Wednesday, August 10, 2011

Atlantis and Lemuria craze: Scott-Elliot, Steiner and biodynamics

The Story of Atlantis A Geographical, Historical and Ethnological Sketch by W. Scott-Elliot [1896]
Imaginative Theosophic history of the Earth, the Theosophic concept of human evolution and everyday life in old Atlantis.
http://www.sacred-texts.com/atl/soa/index.htm

The Lost Lemuria by W. Scott-Elliot [1904]
A short essay by Scott-Elliot on the lost continent which preceeded Atlantis in Theosophic beliefs: Lemuria.
http://www.sacred-texts.com/atl/tll/index.htm


William Scott-Elliot (sometimes spelled Scott-Elliott) (d.1930) was a theosophist who elaborated Helena Blavatsky's concept of root races in several publications, most notably The Story of Atlantis (1896) and The Lost Lemuria (1904), later combined in 1925 into a single volume called The Story of Atlantis and the Lost Lemuria.

Scott-Elliot came into contact with theosophist Charles Webster Leadbeater who said he received knowledge about ancient Atlantis and Lemuria from the Theosophical Masters by "astral clairvoyance." Leadbeater transmitted his clairvoyant findings to Scott-Elliot, who undertook scholarly(?) research to back them up.

Scott-Elliot
located Lemuria in the Pacific ocean, claiming that it was a gigantic landmass that eventually sank, leaving only small islands. The Lemurians were around fifteen feet tall, with brown skins and flat faces, no foreheads and prominent jaws. They could see sideways like birds, and could walk backwards and forwards with equal ease. They reproduced with eggs, but interbred with animals to produce ape-like human ancestors.
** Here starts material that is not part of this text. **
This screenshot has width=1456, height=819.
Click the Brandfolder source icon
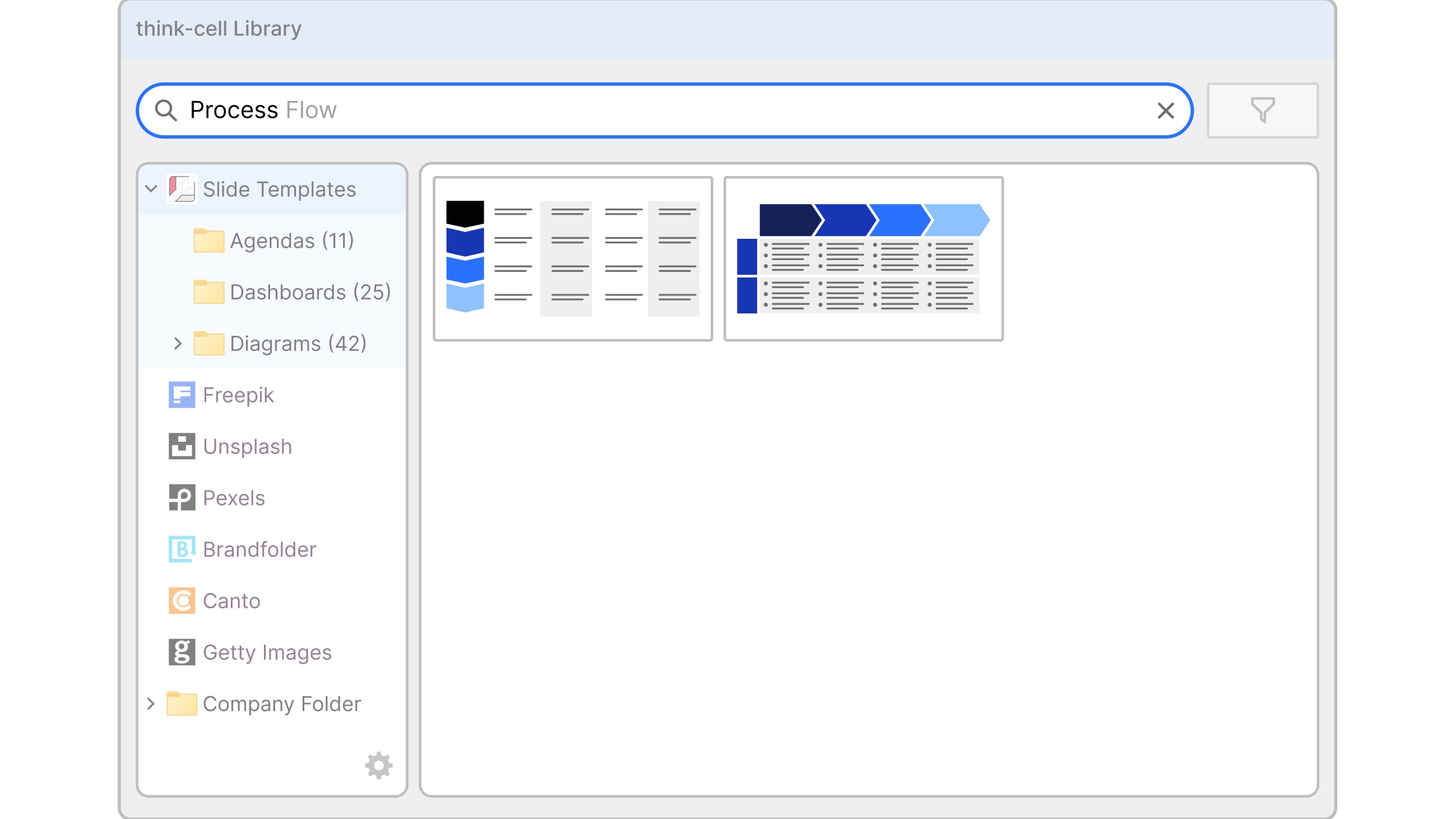coord(182,549)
After the demise of Lemuria, new races emerged on Atlantis from the surviving ape-like creatures. This led to the Atlantean races, beginning with the black skinned "Rmoahal" and leading to the "copper coloured" Tlavatli, who were ancestor-worshippers, and then the "Toltecs", who had advanced technology including "airships". The Toltecs were succeeded by "First Turanians" and then "Original Semites". These later produced further sub-races, the Akkadians and Mongolians. A group of Akkadians migrated to Britain 100,000 years ago, where they built Stonehenge. The crudity of the design in contrast to Atlantean architecture is explained by the fact that "the rude simplicity of Stonehenge was intended as a protest against the extravagant ornament and over-decoration of the existing temples in Atlantis, where the debased worship of their own images was being carried on by the inhabitants."

Scott-Elliot also claimed that Atlantis split into two linked islands, one called Daitya, and the other Ruta. Eventually only a remnant of Ruta remained, called Poseidonis, before that too disappeared.

Scott-Elliot's ideas were later co-opted by Rudolph Steiner in Atlantis and Lemuria (1913).


Rudolf Joseph Lorenz Steiner (1861 –1925) was an Austrian philosopher, social reformer, architect, and esotericist. He gained initial recognition as a literary critic and cultural philosopher. At the beginning of the 20th century, he founded a spiritual movement, Anthroposophy, as an esoteric philosophy growing out of European transcendentalism and with links to Theosophy.


From the late 1910s, Steiner was working with doctors to create a new approach to medicine. In 1921, pharmacists and physicians gathered under Steiner's guidance to create a pharmaceutical company called Weleda which now distributes natural medical products worldwide.


In 1924, a group of farmers concerned about the future of agriculture requested Steiner's help. Steiner responded with a lecture series on an ecological and sustainable approach to agriculture that increased soil fertility without the use of chemical fertilizers and pesticides. Biodynamic agriculture is now practiced widely in Europe, North America, and Australasia.

A central aspect of biodynamics is that the farm as a whole is seen as an organism, and therefore should be a largely self-sustaining system, producing its own manure and animal feed. Plant or animal disease is seen a symptom of problems in the whole organism.

Biodynamic agriculture is a method of organic farming that treats farms as unified and individual organisms, emphasizing balancing the holistic development and interrelationship of the soil, plants and animals as a self-nourishing system without external inputs insofar as this is possible given the loss of nutrients due to the export of food. As in other forms of organic agriculture, artificial fertilizers and toxic pesticides and herbicides are strictly avoided. There are independent certification agencies for biodynamic products, most of which are members of the international biodynamics standards group Demeter International.


Demeter International is the largest certification organization for biodynamic agriculture, and is one of three predominant organic certifiers. Its name is a reference to Demeter, the Greek goddess of grain and fertility. Demeter Biodynamic Certification is used in over 50 countries to verify that biodynamic products meet international standards in production and processing. The Demeter certification program was established in 1928, and as such was the first ecological label for organically produced foods.